AU-13 is the NIST SP 800-53 control that requires organizations to monitor open-source information sites for evidence of unauthorized disclosure of organizational data. It applies to any public platform where sensitive information could appear, including code-sharing repositories, social networking sites, paste sites, and dark web forums. The control mandates a defined monitoring frequency, a notification chain for designated personnel, and documented additional actions to take when a disclosure is discovered.

What Happens if AU-13 Is Not Implemented

Without AU-13, your organization has no structured process for detecting when sensitive data appears on public platforms. Leaked credentials, exposed PII, and published proprietary documents can persist on open-source information sites indefinitely, compounding the risk with every day they go undetected. Auditors assessing your Audit and Accountability controls will flag the absence of monitoring procedures, monitoring records, and notification documentation as a direct finding against your authorization package.

How Do You Audit AU-13

Auditors assess AU-13 by examining your information disclosure monitoring procedures, reviewing monitoring records to confirm scans occur at the defined frequency, and verifying that notification chains reach designated personnel. They will test whether your monitoring scope covers the open-source information sites specified in your system security plan. They also look for documented evidence that your organization took the defined additional actions when an unauthorized disclosure was detected, including incident response records and communication logs.

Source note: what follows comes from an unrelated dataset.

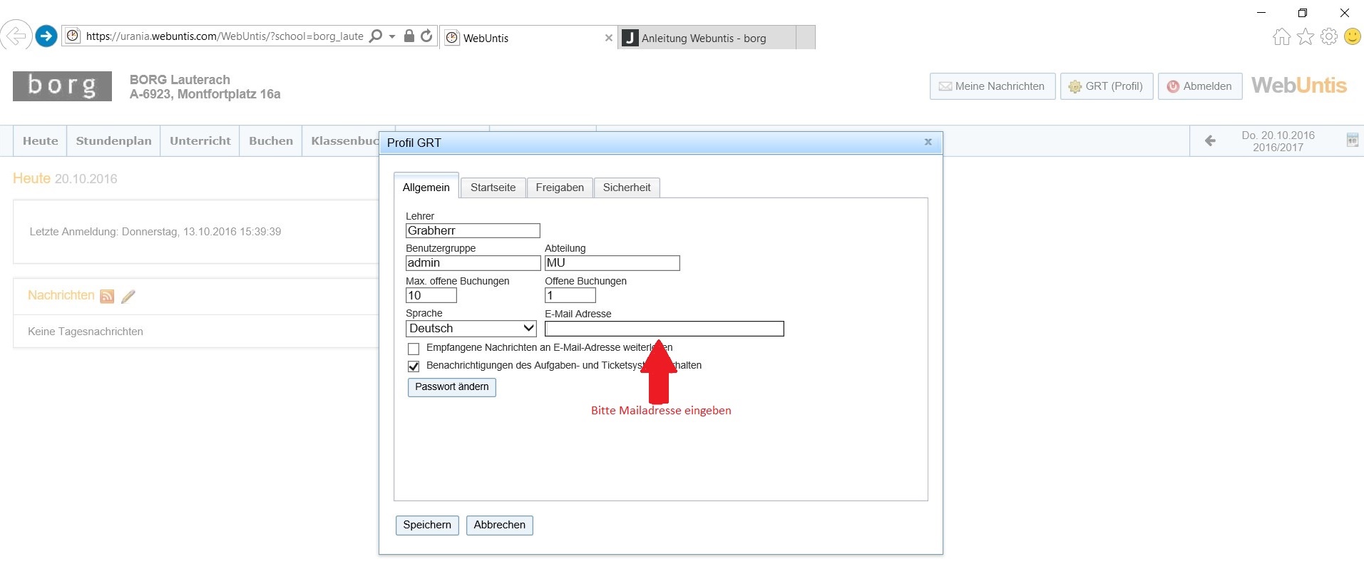Click the pencil edit icon beside Nachrichten
The image size is (1364, 574).
(128, 297)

What Open-Source Sites Should Organizations Monitor Under AU-13

Organizations should monitor any publicly accessible platform where organizational data could surface without authorization. The most common targets include code-sharing repositories like GitHub and GitLab, paste sites such as Pastebin, social networking platforms, public cloud storage buckets, dark web marketplaces, document-sharing services, and search engine caches. Your specific monitoring list should reflect the types of sensitive data you handle and the platforms most likely to host unauthorized disclosures of that data, as documented in your system security plan and privacy plan.